What is expected. Send back all of the records, each one exactly as written.

Source data.
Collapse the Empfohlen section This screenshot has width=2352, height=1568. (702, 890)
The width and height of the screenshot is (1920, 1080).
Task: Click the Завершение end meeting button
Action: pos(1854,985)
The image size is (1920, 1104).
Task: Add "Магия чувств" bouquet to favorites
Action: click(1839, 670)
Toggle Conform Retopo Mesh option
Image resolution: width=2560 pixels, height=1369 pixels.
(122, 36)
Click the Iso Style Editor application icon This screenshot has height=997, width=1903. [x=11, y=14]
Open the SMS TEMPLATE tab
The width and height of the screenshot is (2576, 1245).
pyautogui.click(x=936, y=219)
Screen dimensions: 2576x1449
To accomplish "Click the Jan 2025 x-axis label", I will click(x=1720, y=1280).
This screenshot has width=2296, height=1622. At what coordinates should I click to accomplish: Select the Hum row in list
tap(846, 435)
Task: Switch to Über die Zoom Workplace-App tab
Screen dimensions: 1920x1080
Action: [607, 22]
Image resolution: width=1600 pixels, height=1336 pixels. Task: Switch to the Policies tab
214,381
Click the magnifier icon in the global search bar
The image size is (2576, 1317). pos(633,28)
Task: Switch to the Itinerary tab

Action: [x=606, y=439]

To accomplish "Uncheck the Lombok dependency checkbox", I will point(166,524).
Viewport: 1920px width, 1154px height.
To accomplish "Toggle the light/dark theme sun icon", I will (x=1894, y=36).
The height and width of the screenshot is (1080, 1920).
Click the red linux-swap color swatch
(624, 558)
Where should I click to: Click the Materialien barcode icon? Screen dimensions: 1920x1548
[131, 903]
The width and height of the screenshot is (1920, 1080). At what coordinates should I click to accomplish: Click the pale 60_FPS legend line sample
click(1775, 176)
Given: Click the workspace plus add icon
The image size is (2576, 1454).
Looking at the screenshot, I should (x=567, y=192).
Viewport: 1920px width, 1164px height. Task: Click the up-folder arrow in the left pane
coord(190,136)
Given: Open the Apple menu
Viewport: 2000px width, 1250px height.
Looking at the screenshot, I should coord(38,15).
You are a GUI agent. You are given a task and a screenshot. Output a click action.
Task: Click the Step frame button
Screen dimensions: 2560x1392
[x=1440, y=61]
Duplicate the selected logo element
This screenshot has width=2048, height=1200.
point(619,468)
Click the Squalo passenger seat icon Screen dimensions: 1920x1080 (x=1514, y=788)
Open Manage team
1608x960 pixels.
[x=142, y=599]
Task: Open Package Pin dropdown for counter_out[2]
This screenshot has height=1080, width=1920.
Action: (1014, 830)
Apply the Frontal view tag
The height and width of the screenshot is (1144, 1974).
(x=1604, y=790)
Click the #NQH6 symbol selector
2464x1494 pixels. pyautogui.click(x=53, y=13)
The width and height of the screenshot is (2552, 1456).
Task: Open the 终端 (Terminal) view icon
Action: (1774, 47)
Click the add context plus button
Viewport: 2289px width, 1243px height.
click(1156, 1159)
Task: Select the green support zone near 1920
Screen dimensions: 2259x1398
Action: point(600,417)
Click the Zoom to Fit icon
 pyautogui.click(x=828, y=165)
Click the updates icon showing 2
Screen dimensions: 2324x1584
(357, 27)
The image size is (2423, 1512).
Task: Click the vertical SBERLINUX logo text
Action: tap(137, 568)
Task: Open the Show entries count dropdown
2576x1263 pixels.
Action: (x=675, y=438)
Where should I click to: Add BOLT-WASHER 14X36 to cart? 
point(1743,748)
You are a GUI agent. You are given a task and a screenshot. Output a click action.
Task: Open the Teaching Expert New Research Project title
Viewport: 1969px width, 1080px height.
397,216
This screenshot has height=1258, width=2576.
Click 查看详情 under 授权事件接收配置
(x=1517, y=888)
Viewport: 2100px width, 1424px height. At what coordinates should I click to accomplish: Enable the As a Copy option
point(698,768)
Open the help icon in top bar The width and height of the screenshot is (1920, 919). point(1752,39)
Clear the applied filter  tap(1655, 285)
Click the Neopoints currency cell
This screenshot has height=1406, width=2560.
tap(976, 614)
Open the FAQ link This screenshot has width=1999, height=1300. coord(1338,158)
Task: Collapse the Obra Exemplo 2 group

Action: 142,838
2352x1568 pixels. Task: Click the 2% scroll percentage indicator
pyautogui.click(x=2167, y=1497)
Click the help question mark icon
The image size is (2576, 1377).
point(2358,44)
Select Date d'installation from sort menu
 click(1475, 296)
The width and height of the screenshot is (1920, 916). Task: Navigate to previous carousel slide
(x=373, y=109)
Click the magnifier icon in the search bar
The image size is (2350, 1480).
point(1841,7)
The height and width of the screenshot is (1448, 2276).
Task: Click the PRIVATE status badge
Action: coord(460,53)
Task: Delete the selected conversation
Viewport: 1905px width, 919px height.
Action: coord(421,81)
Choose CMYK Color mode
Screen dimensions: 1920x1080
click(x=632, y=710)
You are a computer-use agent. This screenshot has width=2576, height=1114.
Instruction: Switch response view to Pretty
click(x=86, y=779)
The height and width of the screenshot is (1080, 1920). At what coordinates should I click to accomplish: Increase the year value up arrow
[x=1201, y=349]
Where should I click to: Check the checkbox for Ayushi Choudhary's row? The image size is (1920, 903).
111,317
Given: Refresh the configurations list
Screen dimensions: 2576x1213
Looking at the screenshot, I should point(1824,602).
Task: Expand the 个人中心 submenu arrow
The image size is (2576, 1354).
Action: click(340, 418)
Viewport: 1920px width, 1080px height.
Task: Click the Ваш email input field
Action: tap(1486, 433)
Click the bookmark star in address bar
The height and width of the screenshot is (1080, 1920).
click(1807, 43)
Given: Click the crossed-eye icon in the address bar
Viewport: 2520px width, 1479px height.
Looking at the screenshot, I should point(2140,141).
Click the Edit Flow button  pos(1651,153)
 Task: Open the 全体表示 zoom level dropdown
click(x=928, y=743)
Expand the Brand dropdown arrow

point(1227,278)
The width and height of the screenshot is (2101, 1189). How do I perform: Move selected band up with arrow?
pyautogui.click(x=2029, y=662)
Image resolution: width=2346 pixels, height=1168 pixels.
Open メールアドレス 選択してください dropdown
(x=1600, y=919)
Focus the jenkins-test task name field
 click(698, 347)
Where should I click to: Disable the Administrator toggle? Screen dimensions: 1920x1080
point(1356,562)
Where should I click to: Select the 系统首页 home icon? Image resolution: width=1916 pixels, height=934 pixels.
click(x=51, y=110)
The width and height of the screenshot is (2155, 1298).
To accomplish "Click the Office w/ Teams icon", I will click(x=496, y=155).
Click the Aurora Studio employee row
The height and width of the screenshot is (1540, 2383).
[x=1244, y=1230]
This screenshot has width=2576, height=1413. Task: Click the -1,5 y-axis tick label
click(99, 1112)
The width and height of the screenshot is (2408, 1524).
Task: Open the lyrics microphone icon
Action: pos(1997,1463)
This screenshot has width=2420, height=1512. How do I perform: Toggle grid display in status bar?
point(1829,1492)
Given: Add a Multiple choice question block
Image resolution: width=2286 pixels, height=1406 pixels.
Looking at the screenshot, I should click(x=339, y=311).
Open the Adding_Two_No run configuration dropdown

Response area.
Collapse the Empfohlen section This screenshot has width=2352, height=1568. (702, 890)
The width and height of the screenshot is (1920, 1080).
Task: Click the Завершение end meeting button
Action: pos(1854,985)
The image size is (1920, 1104).
Task: Add "Магия чувств" bouquet to favorites
Action: click(1839, 670)
Toggle Conform Retopo Mesh option
Image resolution: width=2560 pixels, height=1369 pixels.
(122, 36)
Click the Iso Style Editor application icon This screenshot has height=997, width=1903. [x=11, y=14]
Open the SMS TEMPLATE tab
The width and height of the screenshot is (2576, 1245).
pyautogui.click(x=936, y=219)
Screen dimensions: 2576x1449
To accomplish "Click the Jan 2025 x-axis label", I will click(x=1720, y=1280).
This screenshot has width=2296, height=1622. At what coordinates should I click to accomplish: Select the Hum row in list
tap(846, 435)
Task: Switch to Über die Zoom Workplace-App tab
Screen dimensions: 1920x1080
Action: [607, 22]
Image resolution: width=1600 pixels, height=1336 pixels. Task: Switch to the Policies tab
214,381
Click the magnifier icon in the global search bar
The image size is (2576, 1317). pos(633,28)
Task: Switch to the Itinerary tab

Action: [x=606, y=439]

To accomplish "Uncheck the Lombok dependency checkbox", I will point(166,524).
Viewport: 1920px width, 1154px height.
To accomplish "Toggle the light/dark theme sun icon", I will (x=1894, y=36).
The height and width of the screenshot is (1080, 1920).
Click the red linux-swap color swatch
(624, 558)
Where should I click to: Click the Materialien barcode icon? Screen dimensions: 1920x1548
[131, 903]
The width and height of the screenshot is (1920, 1080). At what coordinates should I click to accomplish: Click the pale 60_FPS legend line sample
click(1775, 176)
Given: Click the workspace plus add icon
The image size is (2576, 1454).
Looking at the screenshot, I should (x=567, y=192).
Viewport: 1920px width, 1164px height. Task: Click the up-folder arrow in the left pane
coord(190,136)
Given: Open the Apple menu
Viewport: 2000px width, 1250px height.
Looking at the screenshot, I should coord(38,15).
You are a GUI agent. You are given a task and a screenshot. Output a click action.
Task: Click the Step frame button
Screen dimensions: 2560x1392
[x=1440, y=61]
Duplicate the selected logo element
This screenshot has width=2048, height=1200.
point(619,468)
Click the Squalo passenger seat icon Screen dimensions: 1920x1080 (x=1514, y=788)
Open Manage team
1608x960 pixels.
[x=142, y=599]
Task: Open Package Pin dropdown for counter_out[2]
This screenshot has height=1080, width=1920.
Action: (1014, 830)
Apply the Frontal view tag
The height and width of the screenshot is (1144, 1974).
(x=1604, y=790)
Click the #NQH6 symbol selector
2464x1494 pixels. pyautogui.click(x=53, y=13)
The width and height of the screenshot is (2552, 1456).
Task: Open the 终端 (Terminal) view icon
Action: (1774, 47)
Click the add context plus button
Viewport: 2289px width, 1243px height.
click(1156, 1159)
Task: Select the green support zone near 1920
Screen dimensions: 2259x1398
Action: point(600,417)
Click the Zoom to Fit icon
 pyautogui.click(x=828, y=165)
Click the updates icon showing 2
Screen dimensions: 2324x1584
(357, 27)
The image size is (2423, 1512).
Task: Click the vertical SBERLINUX logo text
Action: tap(137, 568)
Task: Open the Show entries count dropdown
2576x1263 pixels.
Action: (x=675, y=438)
Where should I click to: Add BOLT-WASHER 14X36 to cart? 
point(1743,748)
You are a GUI agent. You are given a task and a screenshot. Output a click action.
Task: Open the Teaching Expert New Research Project title
Viewport: 1969px width, 1080px height.
397,216
This screenshot has height=1258, width=2576.
Click 查看详情 under 授权事件接收配置
(x=1517, y=888)
Viewport: 2100px width, 1424px height. At what coordinates should I click to accomplish: Enable the As a Copy option
point(698,768)
Open the help icon in top bar The width and height of the screenshot is (1920, 919). point(1752,39)
Clear the applied filter  tap(1655, 285)
Click the Neopoints currency cell
This screenshot has height=1406, width=2560.
tap(976, 614)
Open the FAQ link This screenshot has width=1999, height=1300. coord(1338,158)
Task: Collapse the Obra Exemplo 2 group

Action: 142,838
2352x1568 pixels. Task: Click the 2% scroll percentage indicator
pyautogui.click(x=2167, y=1497)
Click the help question mark icon
The image size is (2576, 1377).
point(2358,44)
Select Date d'installation from sort menu
 click(1475, 296)
The width and height of the screenshot is (1920, 916). Task: Navigate to previous carousel slide
(x=373, y=109)
Click the magnifier icon in the search bar
The image size is (2350, 1480).
point(1841,7)
The height and width of the screenshot is (1448, 2276).
Task: Click the PRIVATE status badge
Action: coord(460,53)
Task: Delete the selected conversation
Viewport: 1905px width, 919px height.
Action: coord(421,81)
Choose CMYK Color mode
Screen dimensions: 1920x1080
click(x=632, y=710)
You are a computer-use agent. This screenshot has width=2576, height=1114.
Instruction: Switch response view to Pretty
click(x=86, y=779)
The height and width of the screenshot is (1080, 1920). At what coordinates should I click to accomplish: Increase the year value up arrow
[x=1201, y=349]
Where should I click to: Check the checkbox for Ayushi Choudhary's row? The image size is (1920, 903).
111,317
Given: Refresh the configurations list
Screen dimensions: 2576x1213
Looking at the screenshot, I should point(1824,602).
Task: Expand the 个人中心 submenu arrow
The image size is (2576, 1354).
Action: click(340, 418)
Viewport: 1920px width, 1080px height.
Task: Click the Ваш email input field
Action: tap(1486, 433)
Click the bookmark star in address bar
The height and width of the screenshot is (1080, 1920).
click(1807, 43)
Given: Click the crossed-eye icon in the address bar
Viewport: 2520px width, 1479px height.
Looking at the screenshot, I should point(2140,141).
Click the Edit Flow button  pos(1651,153)
 Task: Open the 全体表示 zoom level dropdown
click(x=928, y=743)
Expand the Brand dropdown arrow

point(1227,278)
The width and height of the screenshot is (2101, 1189). How do I perform: Move selected band up with arrow?
pyautogui.click(x=2029, y=662)
Image resolution: width=2346 pixels, height=1168 pixels.
Open メールアドレス 選択してください dropdown
(x=1600, y=919)
Focus the jenkins-test task name field
 click(698, 347)
Where should I click to: Disable the Administrator toggle? Screen dimensions: 1920x1080
point(1356,562)
Where should I click to: Select the 系统首页 home icon? Image resolution: width=1916 pixels, height=934 pixels.
click(x=51, y=110)
The width and height of the screenshot is (2155, 1298).
To accomplish "Click the Office w/ Teams icon", I will click(x=496, y=155).
Click the Aurora Studio employee row
The height and width of the screenshot is (1540, 2383).
[x=1244, y=1230]
This screenshot has width=2576, height=1413. Task: Click the -1,5 y-axis tick label
click(99, 1112)
The width and height of the screenshot is (2408, 1524).
Task: Open the lyrics microphone icon
Action: pos(1997,1463)
This screenshot has width=2420, height=1512. How do I perform: Toggle grid display in status bar?
point(1829,1492)
Given: Add a Multiple choice question block
Image resolution: width=2286 pixels, height=1406 pixels.
Looking at the screenshot, I should click(x=339, y=311).
Open the Adding_Two_No run configuration dropdown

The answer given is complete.